◆ What to produce
The entries below need to be written out exactly, with no pictures included.
|---|
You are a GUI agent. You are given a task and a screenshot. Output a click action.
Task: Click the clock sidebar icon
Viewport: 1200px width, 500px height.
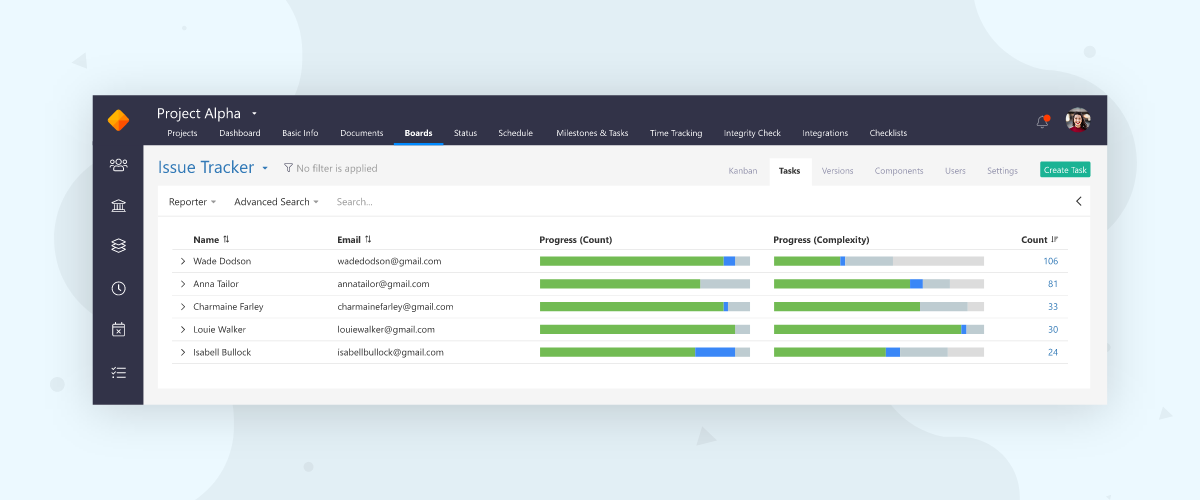coord(118,288)
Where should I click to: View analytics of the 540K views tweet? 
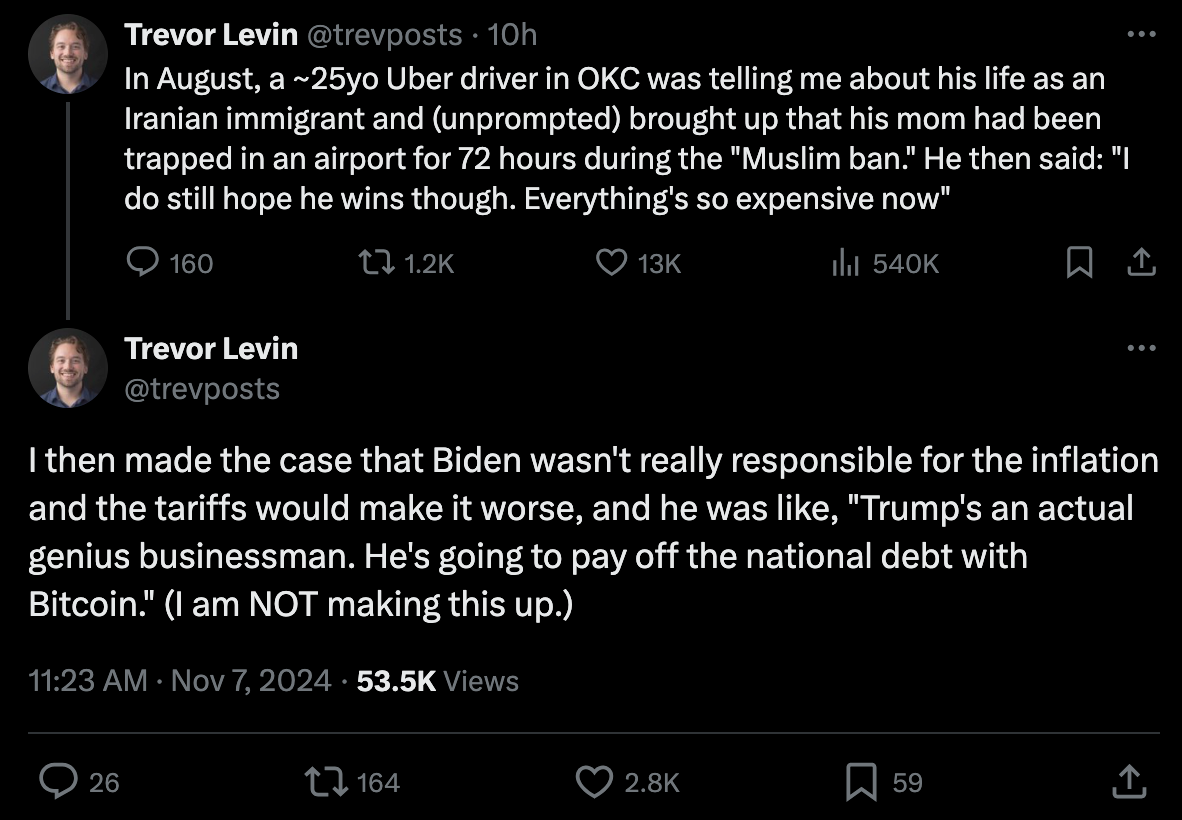click(846, 263)
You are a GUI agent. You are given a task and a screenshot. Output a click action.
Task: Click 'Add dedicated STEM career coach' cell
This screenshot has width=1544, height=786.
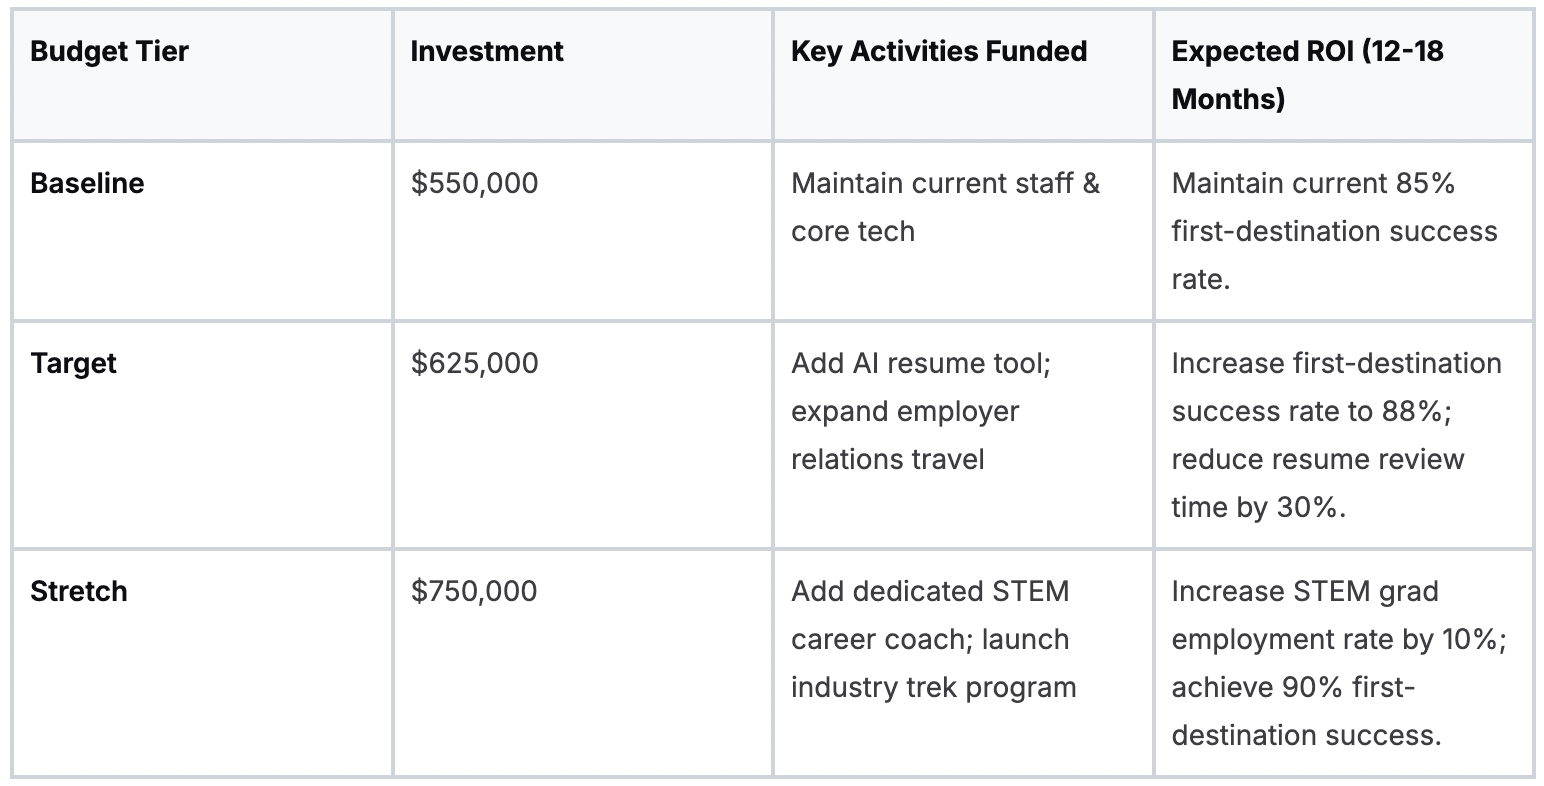coord(930,591)
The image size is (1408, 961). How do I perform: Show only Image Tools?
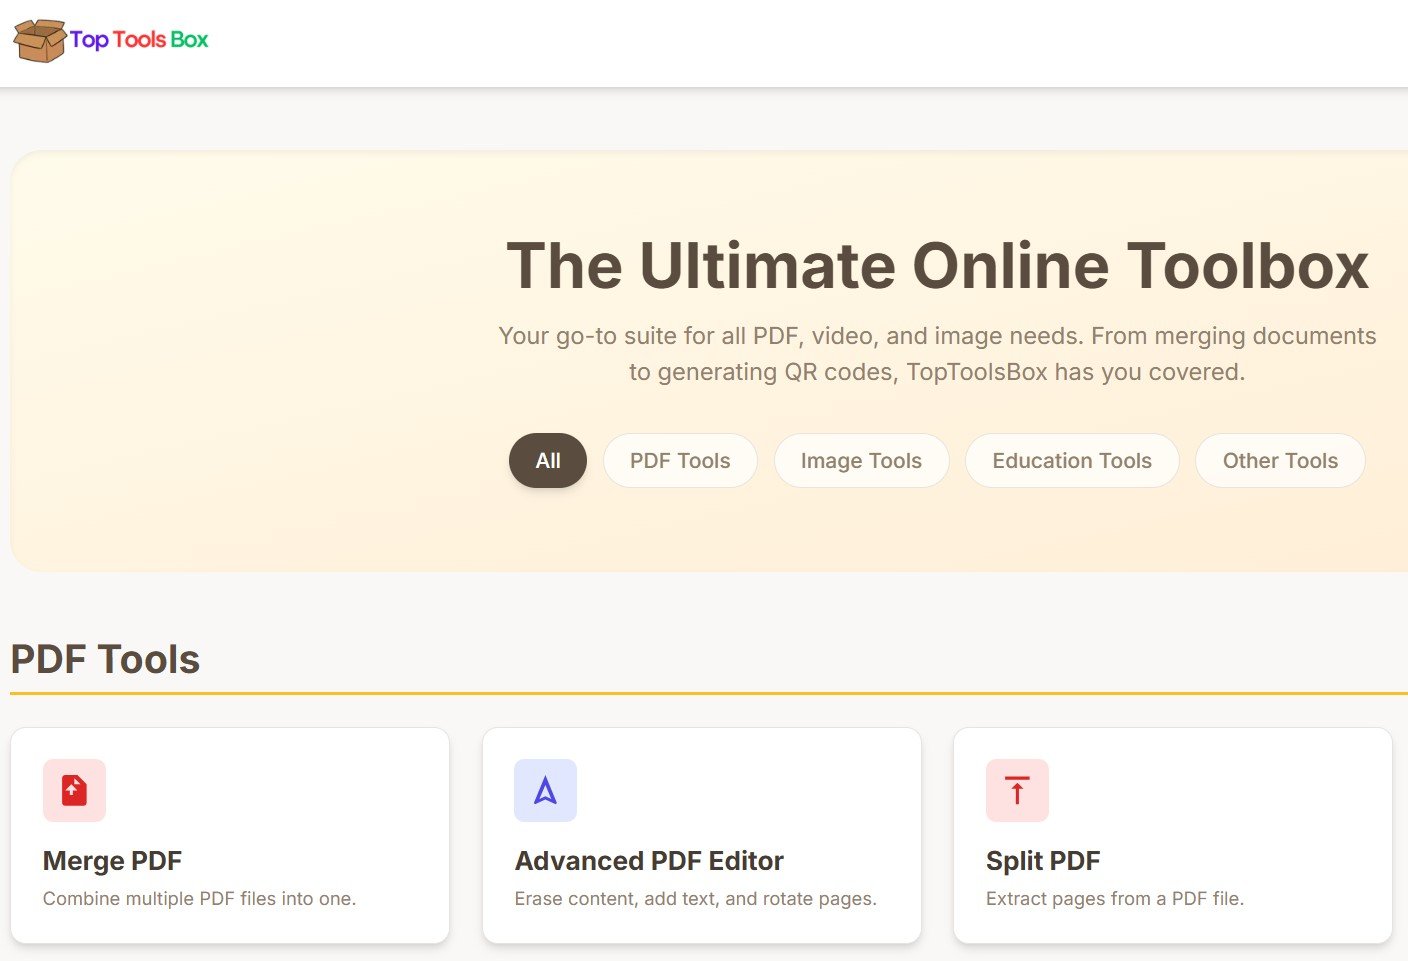(861, 461)

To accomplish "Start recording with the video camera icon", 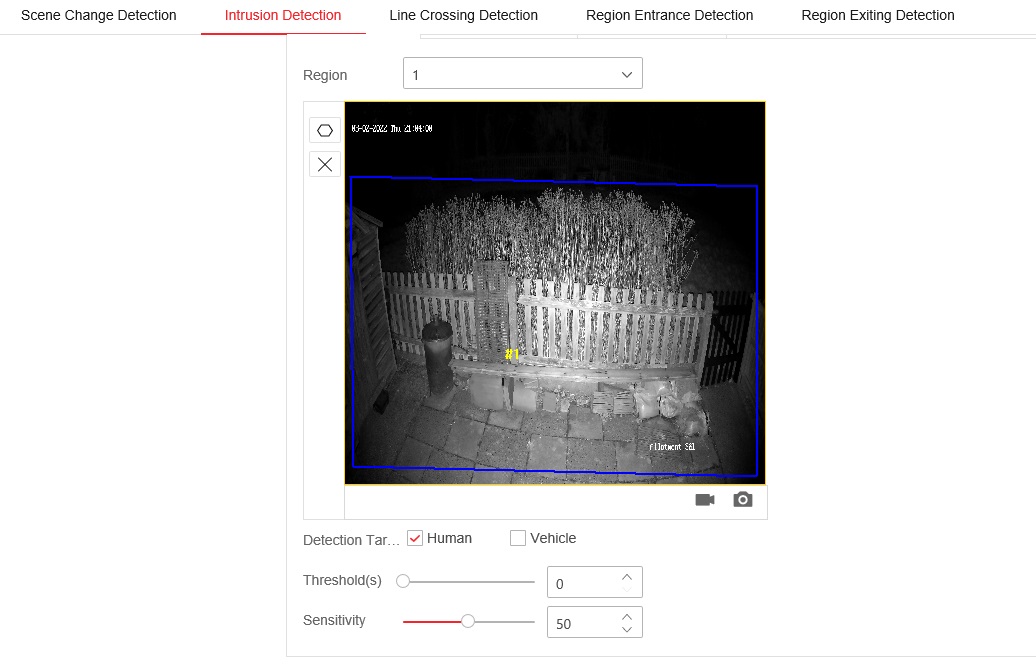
|---|
◆ Task result
You are a GUI agent. You are given a task and a screenshot. Output a click action.
Task: Click the clock sidebar icon
Viewport: 1200px width, 500px height.
coord(118,288)
Where should I click to: View analytics of the 540K views tweet? 
click(846, 263)
You are a GUI agent. You are given a task and a screenshot. Output a click action.
Task: Click 'Add dedicated STEM career coach' cell
This screenshot has width=1544, height=786.
coord(930,591)
The image size is (1408, 961). How do I perform: Show only Image Tools?
(861, 461)

To accomplish "Start recording with the video camera icon", 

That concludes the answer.